New data released by the Australian Banking Association (ABA) has shown a drop in demand for hardship assistance after a peak in early August, as Australia emerges from lockdowns and border restrictions across the country.
The data shows that almost 69,000 customers have received hardship assistance since 8 July this year, including more than 27,000 home loan deferrals and more than 4,000 business loan deferrals.
Comparatively, this is just 12,000 more hardship assistance approvals since last month, the smallest increase since the banking industry announced a second COVID-19 package of assistance in July this year.
The ABA has also released a new Financial Difficulty Guideline.
A key part of the new guideline is the option of customers in financial difficulty using a savings buffer.
The buffer allows individuals on a payment plan to have their bank set aside a small amount of funds for 'unexpected expenses or emergency bills'. While at this stage the commitment is only for banks to consider a savings buffer, it is an important start.

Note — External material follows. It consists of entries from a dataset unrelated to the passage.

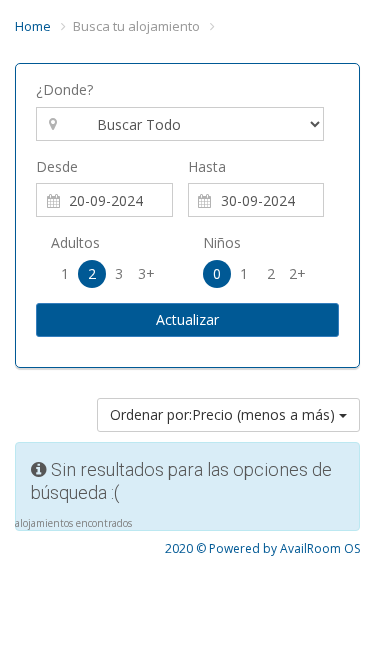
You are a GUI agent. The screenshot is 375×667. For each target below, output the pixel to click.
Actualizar (187, 319)
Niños (222, 242)
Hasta (207, 166)
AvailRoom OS (320, 548)
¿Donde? (64, 89)
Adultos (75, 242)
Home (33, 26)
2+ (297, 273)
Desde (57, 166)
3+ (146, 273)
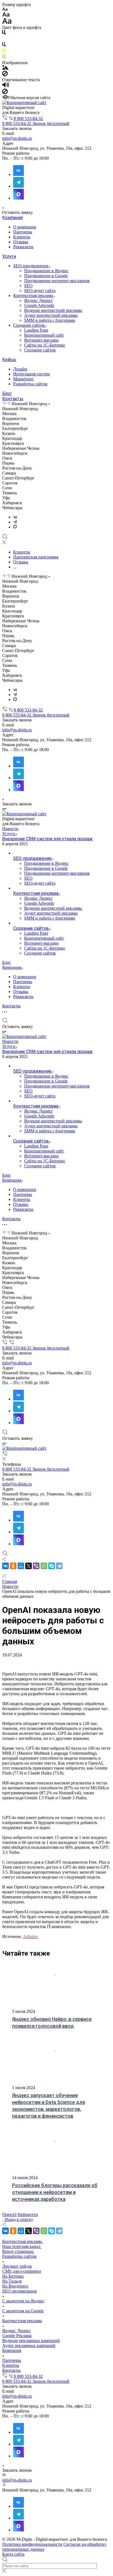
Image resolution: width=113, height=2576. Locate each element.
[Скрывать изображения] (5, 74)
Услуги (9, 256)
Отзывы (20, 241)
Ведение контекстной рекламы (53, 310)
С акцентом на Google (23, 2310)
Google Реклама (17, 2335)
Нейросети (28, 2214)
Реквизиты (23, 246)
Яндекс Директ (38, 300)
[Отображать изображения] (5, 68)
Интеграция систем (31, 374)
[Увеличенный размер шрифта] (7, 22)
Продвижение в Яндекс (46, 270)
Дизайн (20, 369)
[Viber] (36, 1566)
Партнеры (22, 232)
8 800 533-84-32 (28, 118)
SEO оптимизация (19, 2291)
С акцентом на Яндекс (23, 2301)
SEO (28, 285)
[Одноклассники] (13, 1566)
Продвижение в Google (46, 275)
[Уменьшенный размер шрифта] (4, 9)
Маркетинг (23, 379)
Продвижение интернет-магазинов (57, 280)
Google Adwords (39, 305)
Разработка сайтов (30, 383)
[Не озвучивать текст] (5, 92)
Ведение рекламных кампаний (31, 2340)
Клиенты (21, 237)
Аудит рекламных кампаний (28, 2345)
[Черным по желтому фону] (3, 51)
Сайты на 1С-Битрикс (44, 345)
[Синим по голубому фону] (3, 45)
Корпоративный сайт (44, 335)
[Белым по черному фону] (3, 39)
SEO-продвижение (31, 265)
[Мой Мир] (21, 1566)
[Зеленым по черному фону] (3, 57)
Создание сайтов (29, 325)
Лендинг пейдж (17, 2266)
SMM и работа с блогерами (49, 320)
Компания (12, 217)
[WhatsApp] (44, 1566)
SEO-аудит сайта (39, 290)
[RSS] (4, 1576)
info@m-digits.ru (17, 138)
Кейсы (9, 359)
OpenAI (9, 2214)
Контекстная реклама (33, 295)
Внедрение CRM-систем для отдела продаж (47, 838)
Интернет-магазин (41, 340)
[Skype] (51, 1566)
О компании (24, 227)
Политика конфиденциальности (32, 2544)
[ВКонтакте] (15, 517)
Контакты (12, 398)
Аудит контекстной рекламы (51, 315)
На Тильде (12, 2281)
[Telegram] (15, 522)
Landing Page (36, 330)
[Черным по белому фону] (3, 33)
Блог (7, 393)
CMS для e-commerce (21, 2271)
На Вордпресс (15, 2286)
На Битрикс (13, 2276)
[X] (28, 1566)
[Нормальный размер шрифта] (6, 15)
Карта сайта (13, 2554)
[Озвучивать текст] (5, 86)
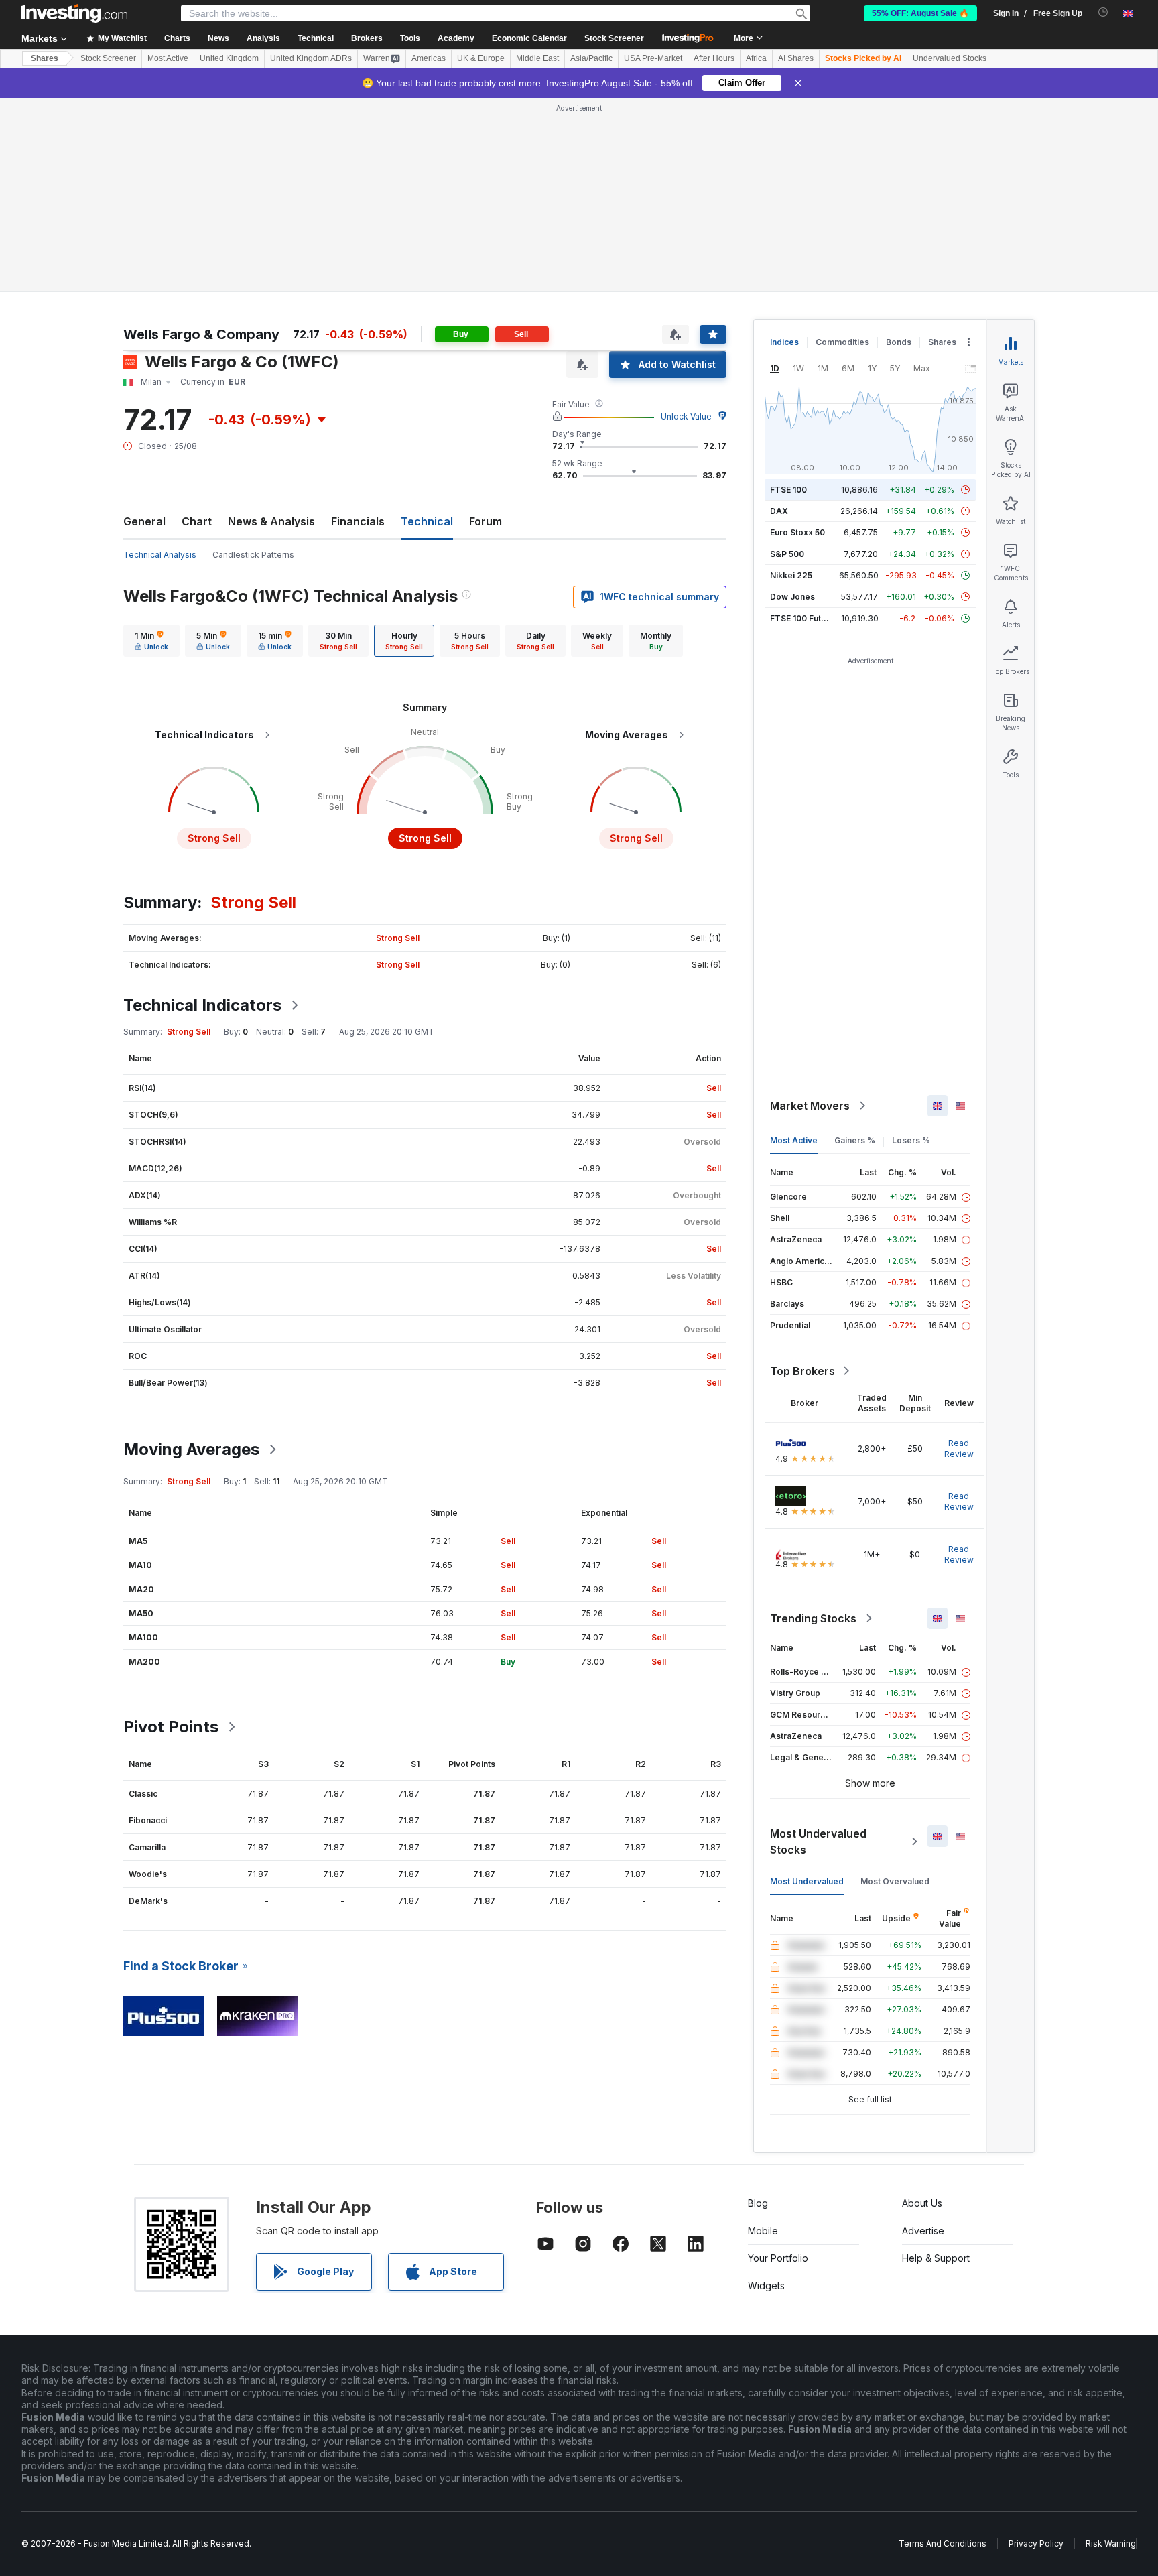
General (144, 521)
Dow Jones (792, 597)
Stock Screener (614, 38)
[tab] (151, 641)
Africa (756, 58)
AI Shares (796, 58)
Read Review (959, 1448)
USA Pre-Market (653, 58)
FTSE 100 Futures (804, 618)
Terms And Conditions (942, 2543)
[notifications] (1103, 12)
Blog (758, 2203)
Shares (44, 58)
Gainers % (854, 1140)
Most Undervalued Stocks (818, 1841)
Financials (358, 521)
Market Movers (810, 1105)
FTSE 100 (788, 490)
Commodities (842, 342)
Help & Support (936, 2258)
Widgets (766, 2285)
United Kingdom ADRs (311, 58)
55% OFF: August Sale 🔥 (920, 13)
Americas (428, 58)
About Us (922, 2203)
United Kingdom (229, 58)
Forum (485, 521)
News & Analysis (271, 521)
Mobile (763, 2230)
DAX (779, 511)
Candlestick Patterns (253, 555)
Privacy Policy (1036, 2543)
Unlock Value (686, 416)
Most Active (167, 58)
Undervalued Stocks (949, 58)
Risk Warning (1111, 2543)
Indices (784, 342)
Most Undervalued (807, 1881)
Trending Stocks (813, 1618)
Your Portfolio (778, 2258)
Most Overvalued (894, 1881)
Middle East (537, 58)
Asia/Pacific (591, 58)
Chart (197, 521)
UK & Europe (481, 58)
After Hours (714, 58)
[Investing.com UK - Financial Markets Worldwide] (74, 13)
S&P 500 (787, 554)
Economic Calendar (529, 38)
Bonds (898, 342)
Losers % (911, 1140)
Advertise (923, 2230)
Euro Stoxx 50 (797, 532)
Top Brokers (802, 1371)
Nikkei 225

Key elements of the Financial Difficulty Guideline include:
- for people who are unlikely to be unable to restore their financial position, a recognition that banks can still help, for example, through agreeing on an alternative arrangement, plan, or contract
- adapting practices in times of emergencies or disasters
- where a short-term solution will not help overcome the customer’s financial difficulty, but a longer-term solution may, the longer-term solution will be favoured.